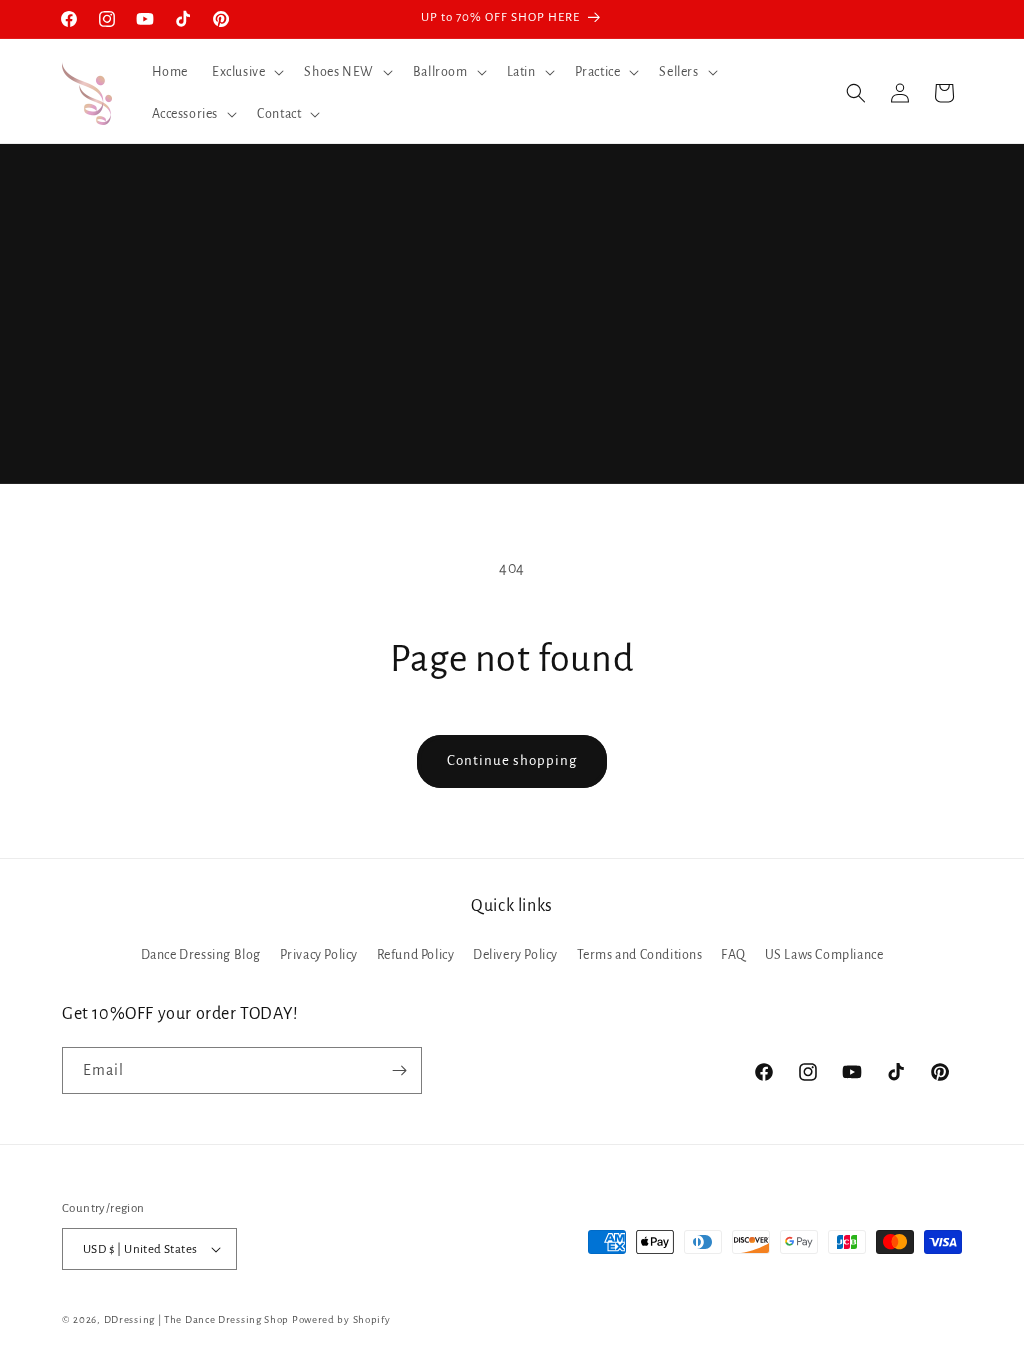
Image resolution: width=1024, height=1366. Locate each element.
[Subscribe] (399, 1070)
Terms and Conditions (640, 955)
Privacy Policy (319, 955)
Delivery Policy (515, 955)
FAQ (733, 955)
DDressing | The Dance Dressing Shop (197, 1319)
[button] (246, 72)
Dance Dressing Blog (201, 955)
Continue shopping (512, 760)
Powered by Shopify (341, 1319)
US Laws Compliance (824, 955)
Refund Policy (416, 955)
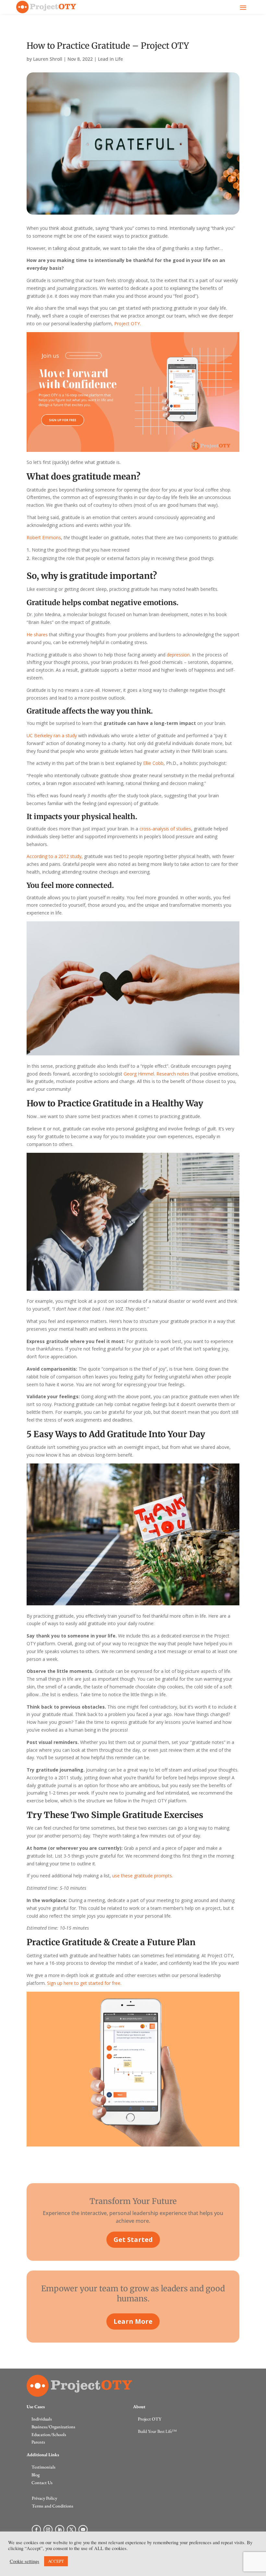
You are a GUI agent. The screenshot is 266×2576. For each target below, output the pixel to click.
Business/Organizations (53, 2427)
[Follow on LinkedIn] (59, 2529)
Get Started (133, 2239)
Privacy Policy (44, 2498)
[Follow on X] (71, 2529)
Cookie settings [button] (24, 2561)
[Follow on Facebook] (36, 2529)
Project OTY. (127, 323)
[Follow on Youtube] (83, 2529)
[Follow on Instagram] (48, 2529)
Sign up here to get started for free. (85, 1983)
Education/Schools (48, 2434)
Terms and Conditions (52, 2506)
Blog (35, 2475)
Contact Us (42, 2482)
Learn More (133, 2321)
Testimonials (43, 2467)
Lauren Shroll (47, 59)
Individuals (41, 2419)
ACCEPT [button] (56, 2561)
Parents (38, 2442)
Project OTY (149, 2419)
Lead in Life (110, 59)
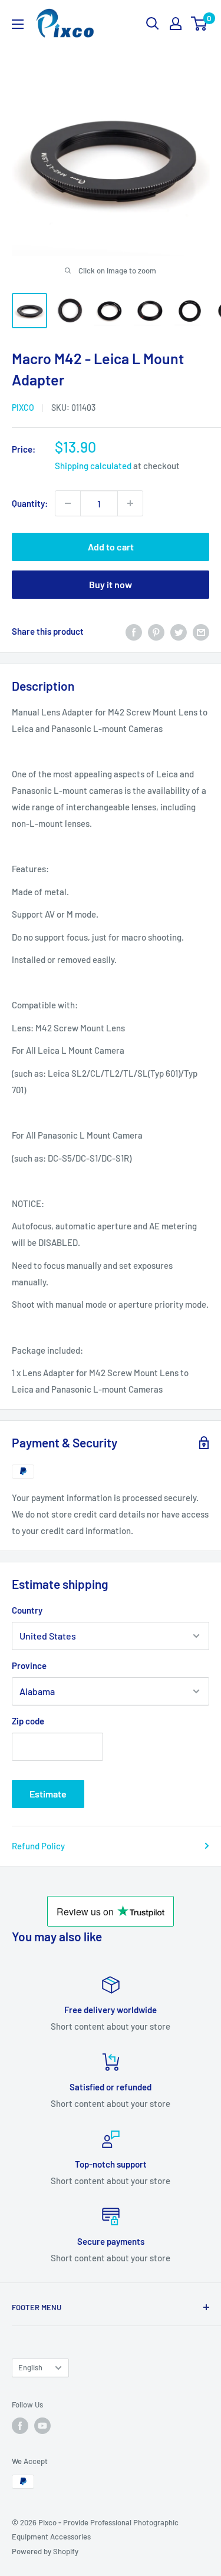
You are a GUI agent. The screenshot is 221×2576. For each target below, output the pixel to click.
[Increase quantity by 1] (130, 503)
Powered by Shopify (45, 2551)
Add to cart (111, 546)
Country (27, 1610)
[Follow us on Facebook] (20, 2425)
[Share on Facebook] (134, 631)
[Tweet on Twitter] (178, 631)
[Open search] (152, 23)
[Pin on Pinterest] (156, 631)
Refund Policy (38, 1846)
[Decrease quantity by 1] (67, 503)
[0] (199, 24)
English (30, 2367)
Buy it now (110, 584)
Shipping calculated (93, 465)
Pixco (23, 408)
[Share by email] (201, 631)
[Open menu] (18, 24)
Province (29, 1665)
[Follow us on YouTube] (42, 2425)
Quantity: (30, 503)
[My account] (176, 23)
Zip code (28, 1721)
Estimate (48, 1793)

What the task asks: Once the pictures are removed, print all the remaining data exactly as it stands.

Solution to the exercise:
Image resolution: width=1024, height=1366. Locate each element.
[Subscribe] (399, 1070)
Terms and Conditions (640, 955)
Privacy Policy (319, 955)
Delivery Policy (515, 955)
FAQ (733, 955)
DDressing | The Dance Dressing Shop (197, 1319)
[button] (246, 72)
Dance Dressing Blog (201, 955)
Continue shopping (512, 760)
Powered by Shopify (341, 1319)
US Laws Compliance (824, 955)
Refund Policy (416, 955)
You are a GUI agent. The screenshot is 266×2576. For each target below, output the pixel to click.
Business/Organizations (53, 2427)
[Follow on LinkedIn] (59, 2529)
Get Started (133, 2239)
Privacy Policy (44, 2498)
[Follow on X] (71, 2529)
Cookie settings [button] (24, 2561)
[Follow on Facebook] (36, 2529)
Project OTY. (127, 323)
[Follow on Youtube] (83, 2529)
[Follow on Instagram] (48, 2529)
Sign up here to get started for free. (85, 1983)
Education/Schools (48, 2434)
Terms and Conditions (52, 2506)
Blog (35, 2475)
Contact Us (42, 2482)
Learn More (133, 2321)
Testimonials (43, 2467)
Lauren Shroll (47, 59)
Individuals (41, 2419)
ACCEPT [button] (56, 2561)
Parents (38, 2442)
Project OTY (149, 2419)
Lead in Life (110, 59)
You are a GUI agent. The screenshot is 221×2576. For each target below, output the pixel to click.
[Increase quantity by 1] (130, 503)
Powered by Shopify (45, 2551)
Add to cart (111, 546)
Country (27, 1610)
[Follow us on Facebook] (20, 2425)
[Share on Facebook] (134, 631)
[Tweet on Twitter] (178, 631)
[Open search] (152, 23)
[Pin on Pinterest] (156, 631)
Refund Policy (38, 1846)
[Decrease quantity by 1] (67, 503)
[0] (199, 24)
English (30, 2367)
Buy it now (110, 584)
Shipping calculated (93, 465)
Pixco (23, 408)
[Share by email] (201, 631)
[Open menu] (18, 24)
Province (29, 1665)
[Follow us on YouTube] (42, 2425)
Quantity: (30, 503)
[My account] (176, 23)
Zip code (28, 1721)
Estimate (48, 1793)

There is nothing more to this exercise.